### Entries shown:
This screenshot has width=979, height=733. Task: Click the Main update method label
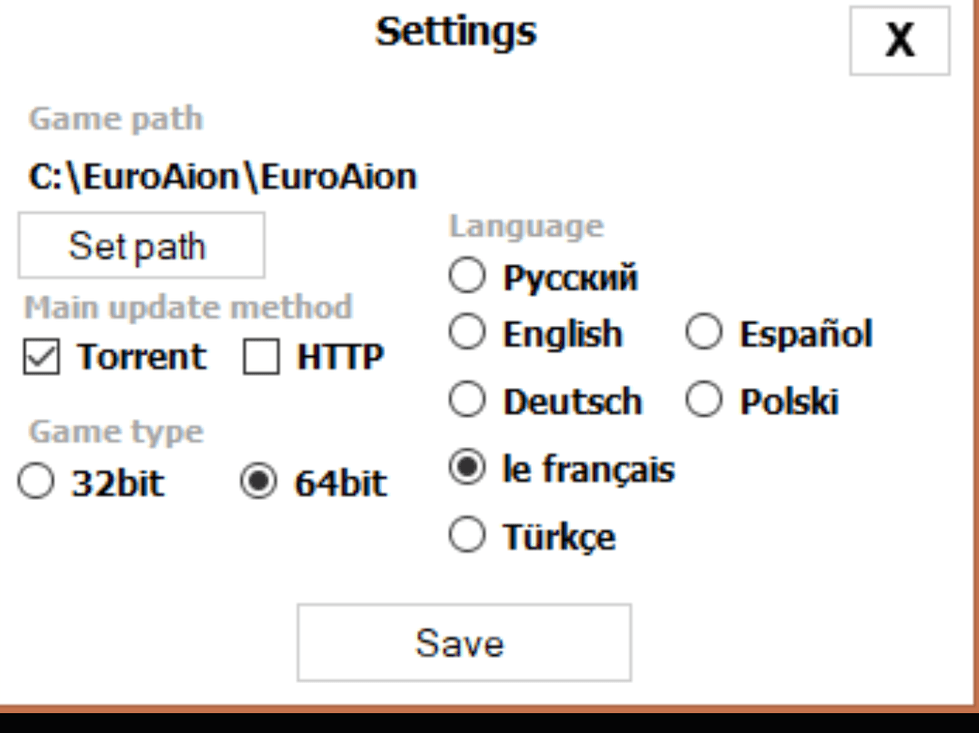coord(188,306)
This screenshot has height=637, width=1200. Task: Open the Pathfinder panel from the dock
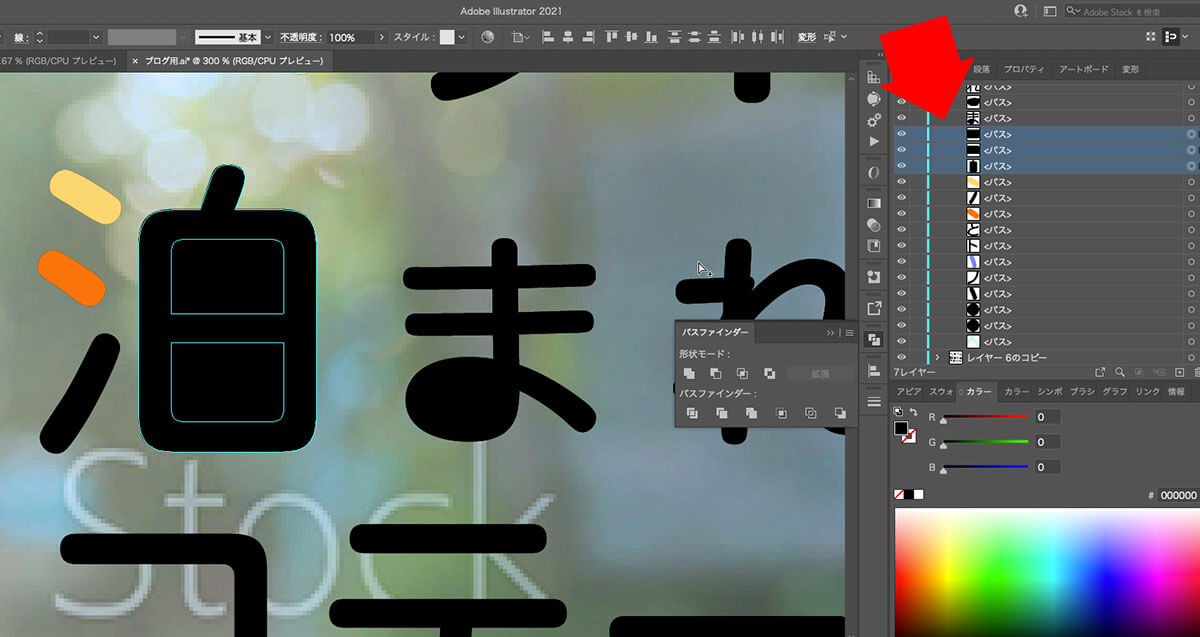coord(874,339)
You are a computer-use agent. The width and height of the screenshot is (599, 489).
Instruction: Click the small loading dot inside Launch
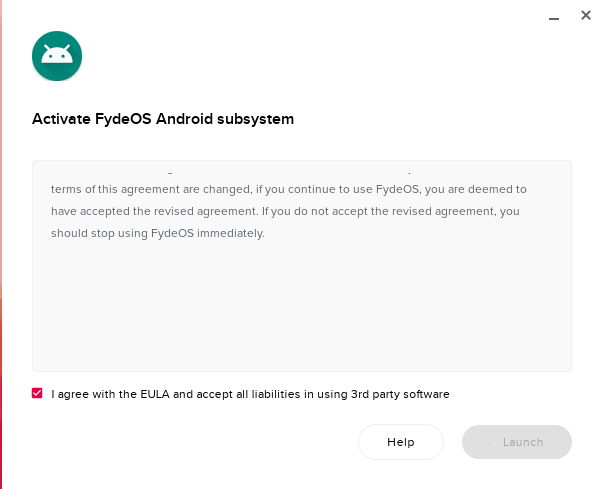click(491, 444)
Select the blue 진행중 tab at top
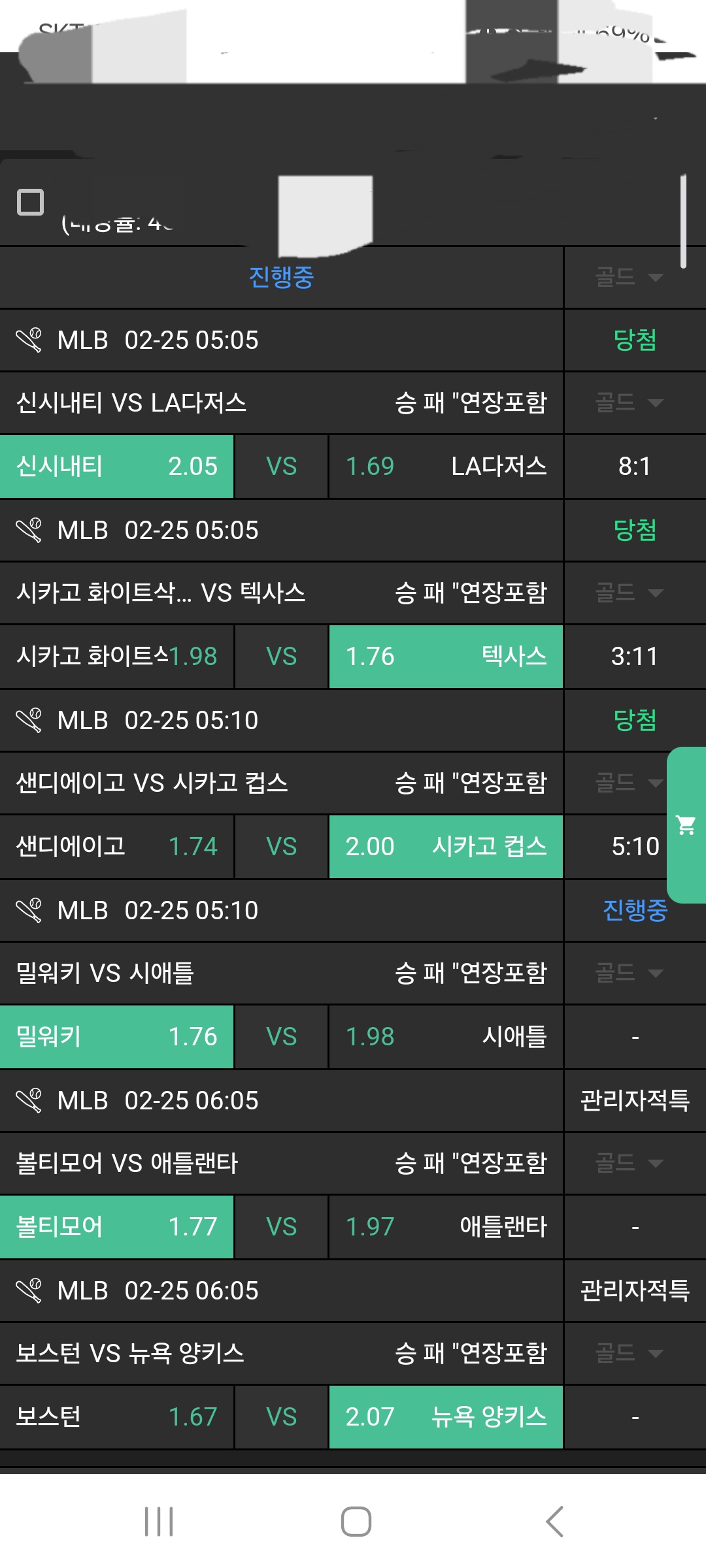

### How to complete this task:
If an entry holds a picture, skip the picture and print the rest of the data exactly.

### Result of this exercise:
This screenshot has width=979, height=733. Task: Click the Main update method label
coord(188,306)
This screenshot has height=637, width=1200. Task: Open the Pathfinder panel from the dock
coord(874,339)
You are a computer-use agent. The width and height of the screenshot is (599, 489).
Instruction: Click the small loading dot inside Launch
click(491, 444)
Select the blue 진행중 tab at top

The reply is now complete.